Aku tak marah. Malah, aku merasa hangat di dalam. Melihat Aya tertawa, tanpa beban, membuatku lupa sejenak tentang segala kekacauan yang baru saja kusaksikan. Malam yang penuh kejutan ini tiba-tiba terasa sedikit lebih ringan.
"Kalau aku bayi besar, apa kamu akan jadi pengasuhku?" tanyaku setengah bercanda.
Aya menghentikan tawanya, menatapku dengan senyum lembut yang entah kenapa membuatku merasa nyaman. "Mungkin," katanya sambil mengedipkan mata. "Tapi aku tidak tahu apakah aku punya waktu untuk merawat bayi besar yang keras kepala seperti kamu."
Aku tertawa kecil, menggelengkan kepala. "Ya, kamu pasti sibuk."
Ada keheningan sejenak di antara kami. Suasana rumah sakit yang hening, disertai suara mesin di kejauhan, seolah menjadi latar belakang dari momen kecil ini. Namun, aku tak bisa sepenuhnya lepas dari apa yang baru saja kulihat. Rekaman itu, pikiranku kembali padanya, dan bagaimana aku harus memanfaatkannya nanti.
"Aku harus pergi," kataku akhirnya, merasa bahwa ini bukan saat yang tepat untuk terlalu lama bersama Aya.
"Tunggu," Aya memegang lenganku lagi, kali ini lebih erat. "Ada apa, Gading? Kamu terlihat berbeda."
Aku menarik napas panjang. Ada begitu banyak hal yang ingin kukatakan, tapi semuanya terasa salah di waktu seperti ini. "Nggak ada apa-apa, Aya. Aku cuma… capek."

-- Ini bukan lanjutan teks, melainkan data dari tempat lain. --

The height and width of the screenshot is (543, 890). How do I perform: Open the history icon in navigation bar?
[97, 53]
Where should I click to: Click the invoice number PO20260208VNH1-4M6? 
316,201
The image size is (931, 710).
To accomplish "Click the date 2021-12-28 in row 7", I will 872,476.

Dia mengangguk pelan, meski jelas masih ada kebingungan di matanya. "Kalau begitu, hati-hati ya," katanya akhirnya, melepaskan pegangannya. "Dan terima kasih sudah mau mendengarkan aku tadi."
Aku mengangguk dan berbalik meninggalkannya. Langkahku cepat, keluar dari rumah sakit, berharap angin malam bisa menenangkan pikiranku yang kacau. Aku sedikit cemas lalu berhenti sejenak. Aku bersembunyi dan memastikan Aya tidak menuju ke bangsal kosong itu.

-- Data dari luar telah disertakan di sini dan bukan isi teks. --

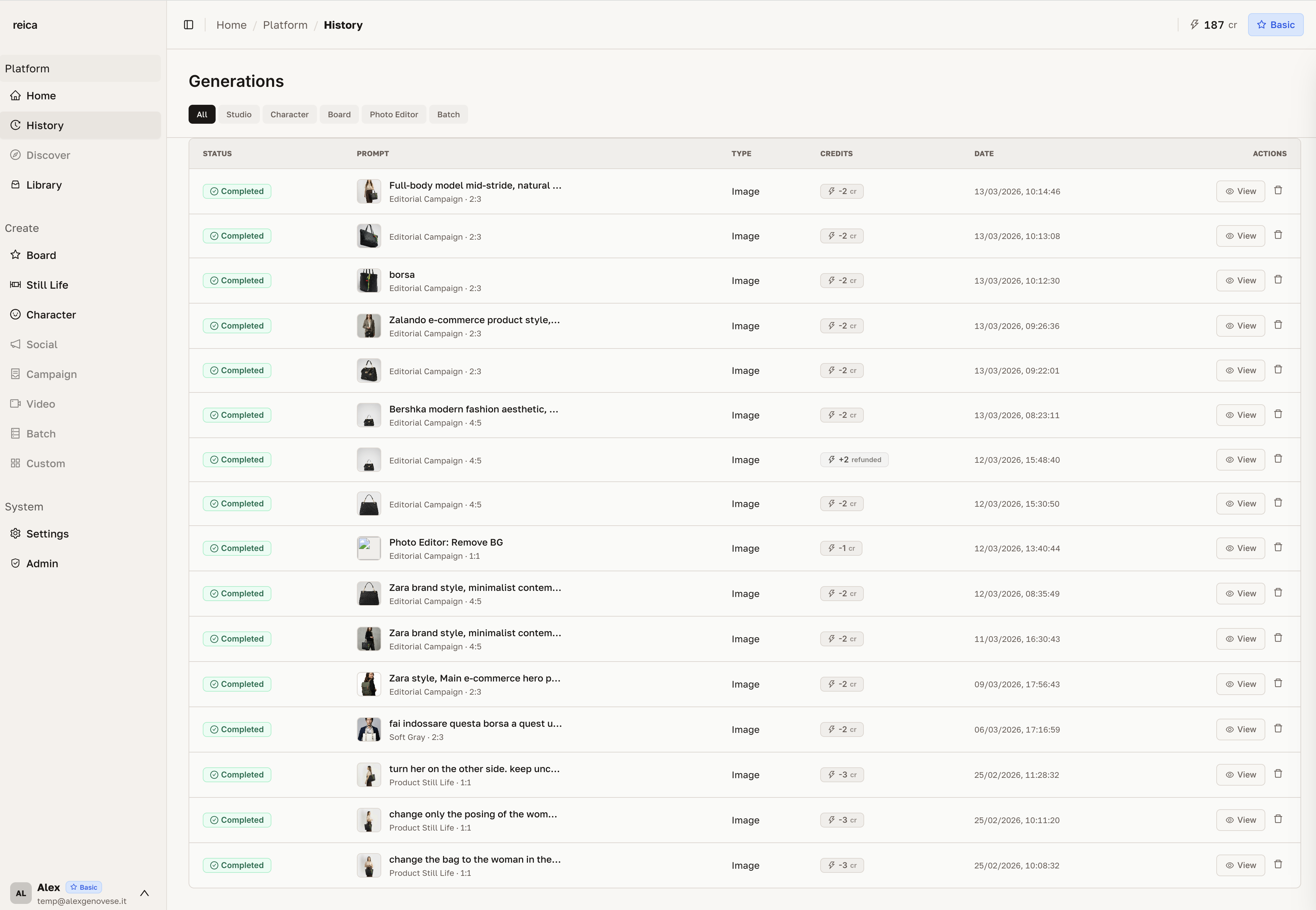Click the Basic plan button
This screenshot has height=910, width=1316.
1275,25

Begitu sampai di luar, aku berhenti sejenak. Mata ini memandang gedung rumah sakit yang berdiri kokoh di depan sana. Malam ini, aku mendapatkan lebih dari yang kubayangkan. Bukan hanya permintaan maaf dari Aya, tetapi juga sebuah senjata yang bisa kugunakan nanti—rekaman Martin dan Lusiandra.

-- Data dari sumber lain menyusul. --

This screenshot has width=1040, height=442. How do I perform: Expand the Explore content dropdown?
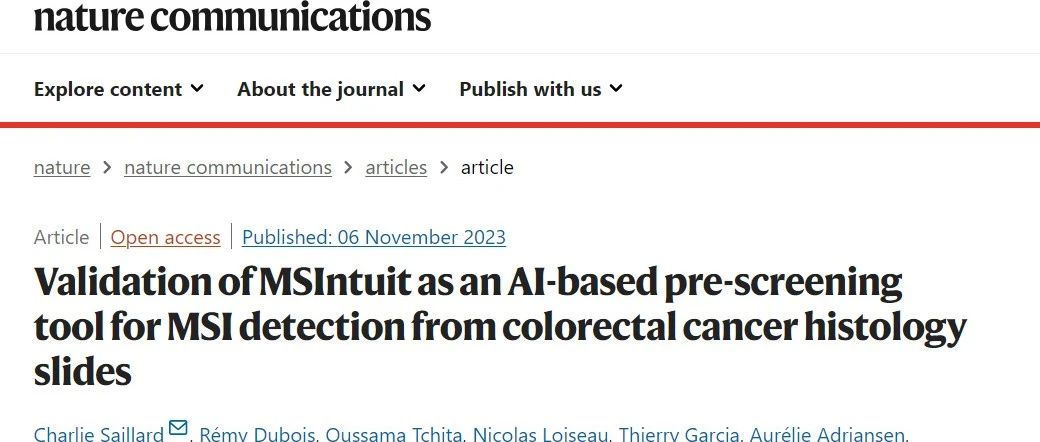pos(119,89)
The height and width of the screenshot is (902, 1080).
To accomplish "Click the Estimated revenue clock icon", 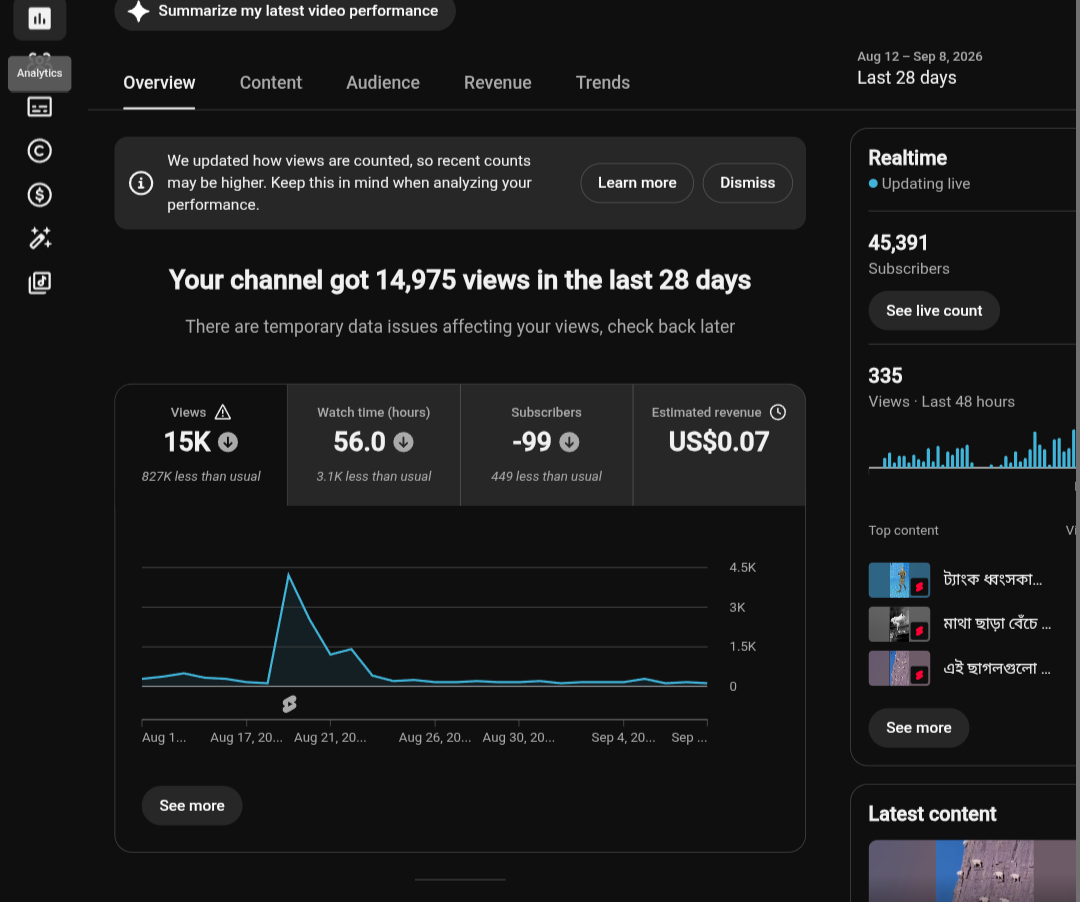I will [x=778, y=412].
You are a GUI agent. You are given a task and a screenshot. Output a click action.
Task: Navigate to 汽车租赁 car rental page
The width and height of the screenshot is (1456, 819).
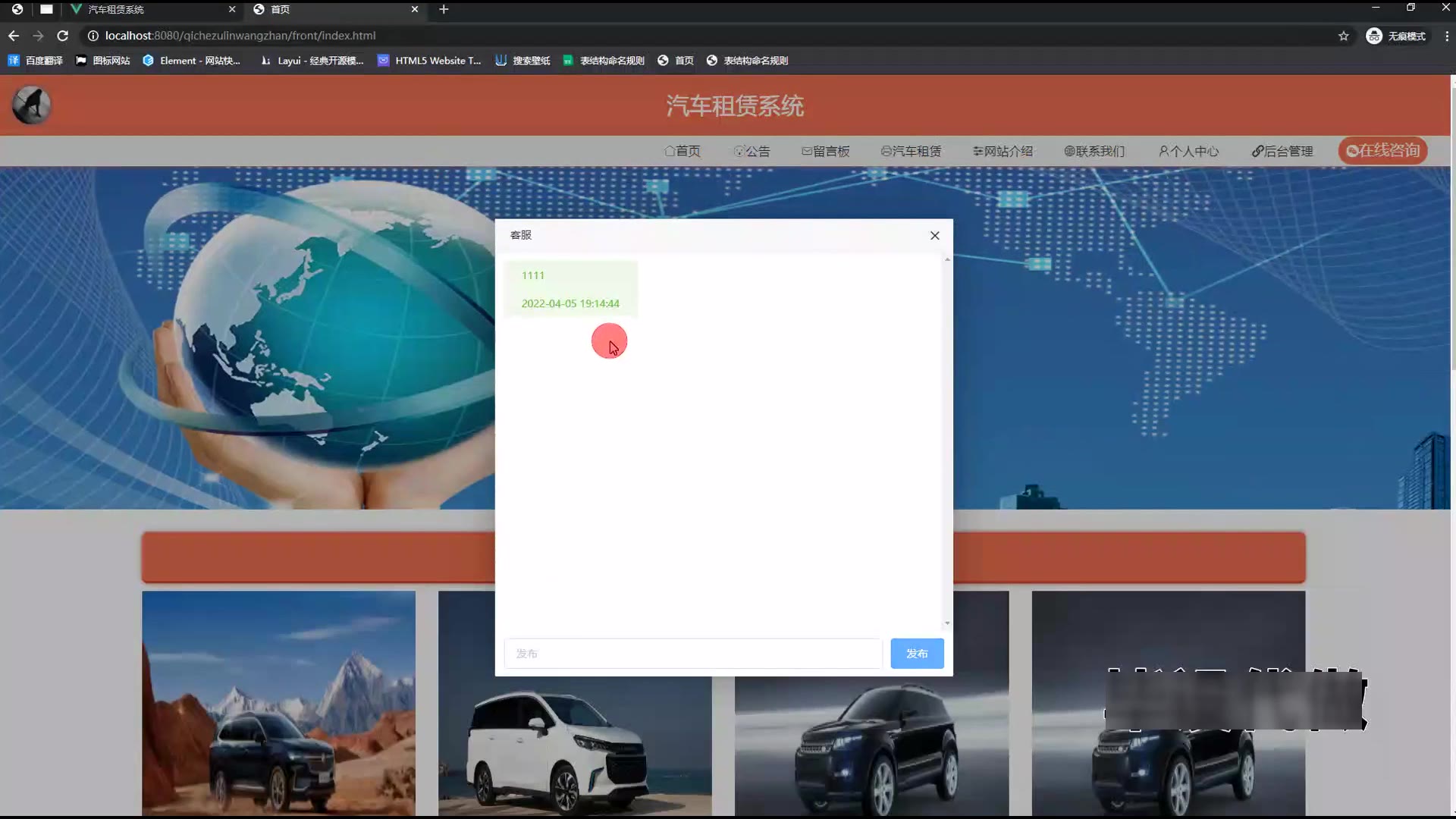911,151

Namun, di balik itu semua, ada sesuatu yang mengganjal di hatiku. Aku tidak suka memainkan permainan kotor ini. Meski aku tahu aku tak punya pilihan. Di dunia ini, kekuatan sering kali ditentukan oleh informasi yang kita pegang. Sekarang aku punya sesuatu yang bisa menghancurkan mereka berdua.
Tapi apa yang akan kulakukan dengan rekaman itu? Apa aku akan benar-benar menggunakannya? Atau hanya menyimpannya sebagai ancaman? Sial, lagi dan lagi aku butuh berkonsultasi pada Rendra.
Sambil berjalan menuju mobil, pertanyaan-pertanyaan itu terus menghantui pikiranku. Aku belum punya jawabannya, tapi satu hal yang pasti—permainan ini baru saja dimulai. Bukan hanya tentang Martin dan Lusiandra saja, pasti ada lebih banyak hal menjijikkan di rumah sakit ini. Aku merasa harus mencari tahu lebih banyak lagi.